Filling out the Fax Referral Form 813.doc - Medfusion is a straightforward process that helps facilitate medical referrals efficiently. This guide provides step-by-step instructions to ensure you complete the form accurately and effectively.

Follow the steps to successfully complete the Fax Referral Form 813.

  1. Press the ‘Get Form’ button to access the Fax Referral Form 813.doc online and open it in the specified editor.
  2. Fill in the date at the top of the form to indicate when the referral is being made.
  3. Enter the patient’s name in the designated fields for first name, middle initial (if applicable), and last name.

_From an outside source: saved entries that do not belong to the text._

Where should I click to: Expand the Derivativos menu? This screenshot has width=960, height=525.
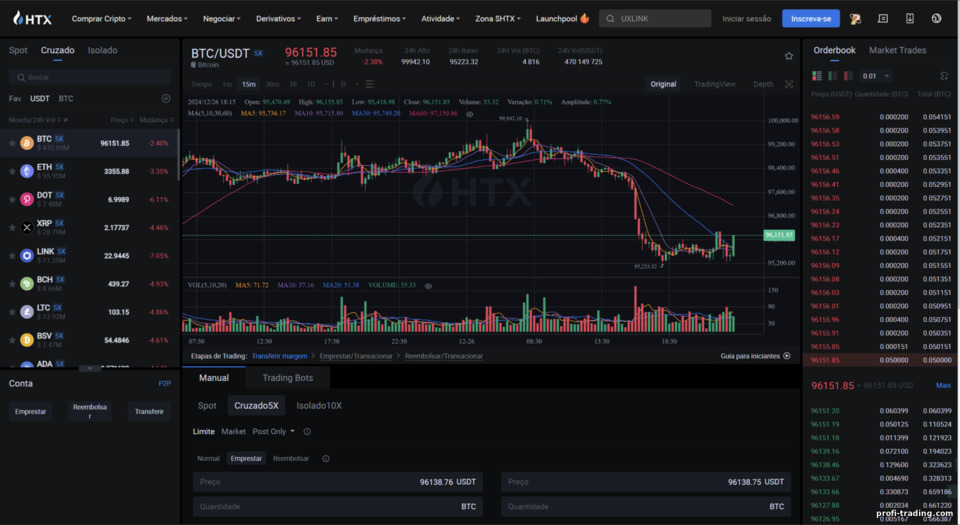pyautogui.click(x=278, y=18)
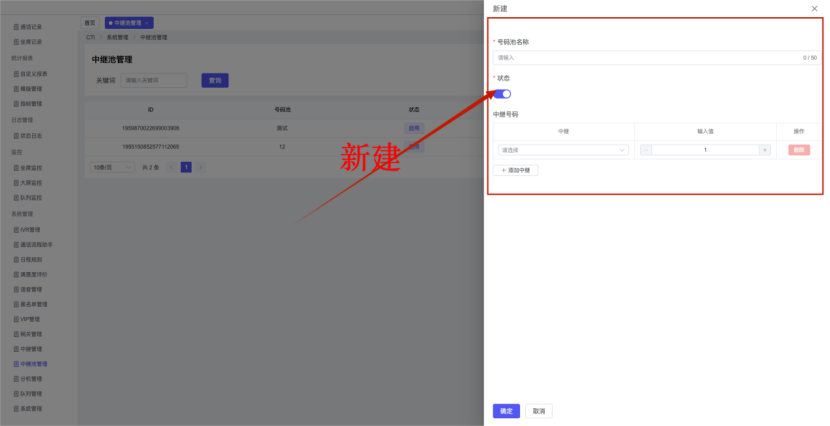Open IVR管理 in the sidebar
Viewport: 830px width, 426px height.
coord(32,229)
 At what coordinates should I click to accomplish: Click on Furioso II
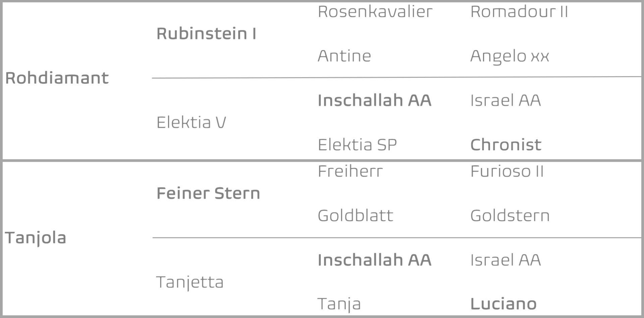coord(507,171)
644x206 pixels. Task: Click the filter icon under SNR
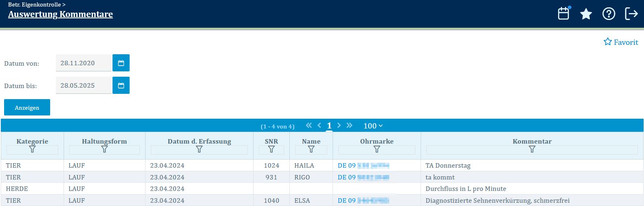pos(271,150)
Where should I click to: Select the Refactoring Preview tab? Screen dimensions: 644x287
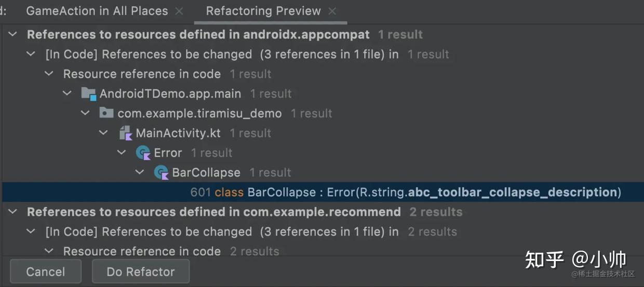[263, 11]
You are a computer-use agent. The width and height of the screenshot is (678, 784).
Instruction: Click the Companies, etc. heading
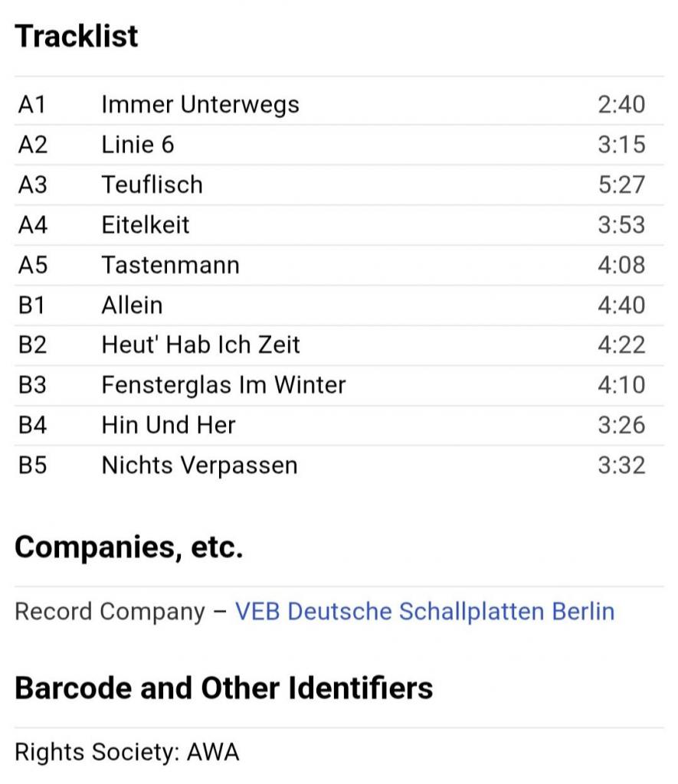tap(129, 547)
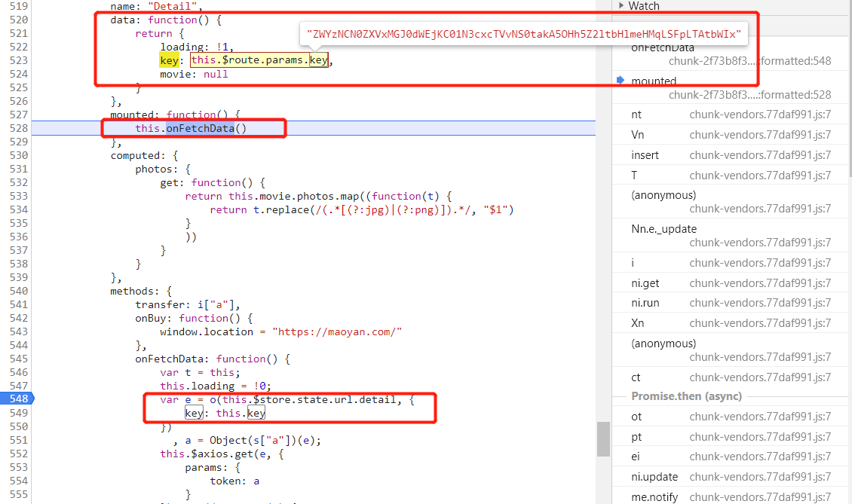Select the mounted call stack frame

(654, 81)
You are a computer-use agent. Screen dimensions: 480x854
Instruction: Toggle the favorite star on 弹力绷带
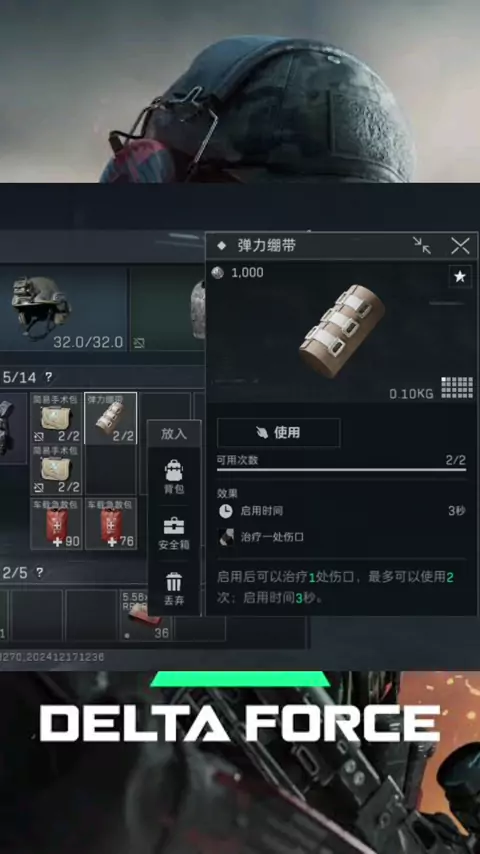click(460, 277)
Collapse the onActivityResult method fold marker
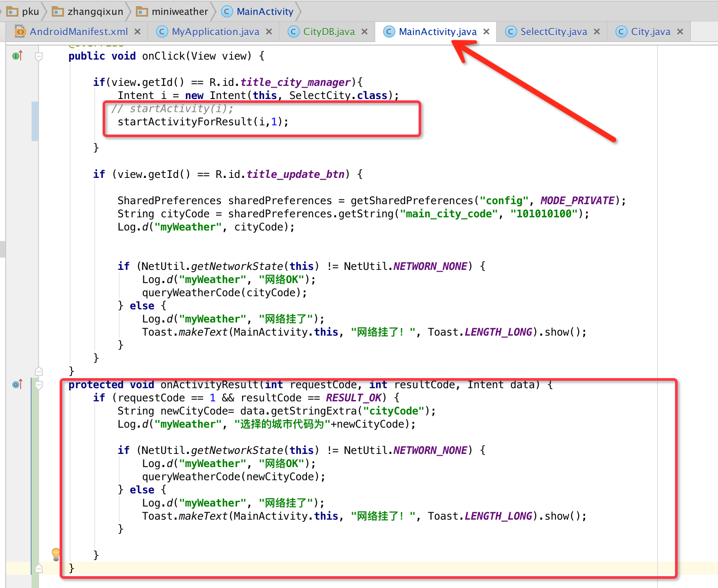718x588 pixels. [39, 385]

  4. Provide the patient’s date of birth to establish their identity.
  5. Include the patient's social security number in the required field.
  6. Select the patient's sex by marking the appropriate box for either male or female.

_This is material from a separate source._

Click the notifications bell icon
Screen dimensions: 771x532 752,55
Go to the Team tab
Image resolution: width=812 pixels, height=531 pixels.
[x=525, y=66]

  7. Complete the primary care provider (PCP) section with the name of the patient’s primary care physician.
  8. Fill in the address, including apartment or unit number, city, state, and zip code.
  9. Record the patient's home, work, and cell phone numbers in the provided fields.
  10. Indicate the primary insurance details, including the insurance provider’s name, contact/group number, and the policy holder's name and date of birth if different from the patient.
  11. If applicable, provide secondary insurance information in the same manner as the primary insurance section.
  12. Insert the referring doctor's name and contact information, including their phone number and fax number.
  13. Clearly state the reason for referral in the designated section, selecting any relevant options such as consultation or specific testing.
  14. Indicate whether a recent MRI or CT scan has been performed and where.
  15. Note if the patient has a defibrillator or pacemaker by checking the corresponding box.
  16. Confirm that all necessary records will be sent along with the referral, as appointments will not be scheduled until these are received.
  17. Once all sections are completed, review the form for accuracy and clarity before saving your changes.
  18. Finally, download, print, or share the completed Fax Referral Form 813.doc as needed.

Complete your documents online efficiently by following these instructions.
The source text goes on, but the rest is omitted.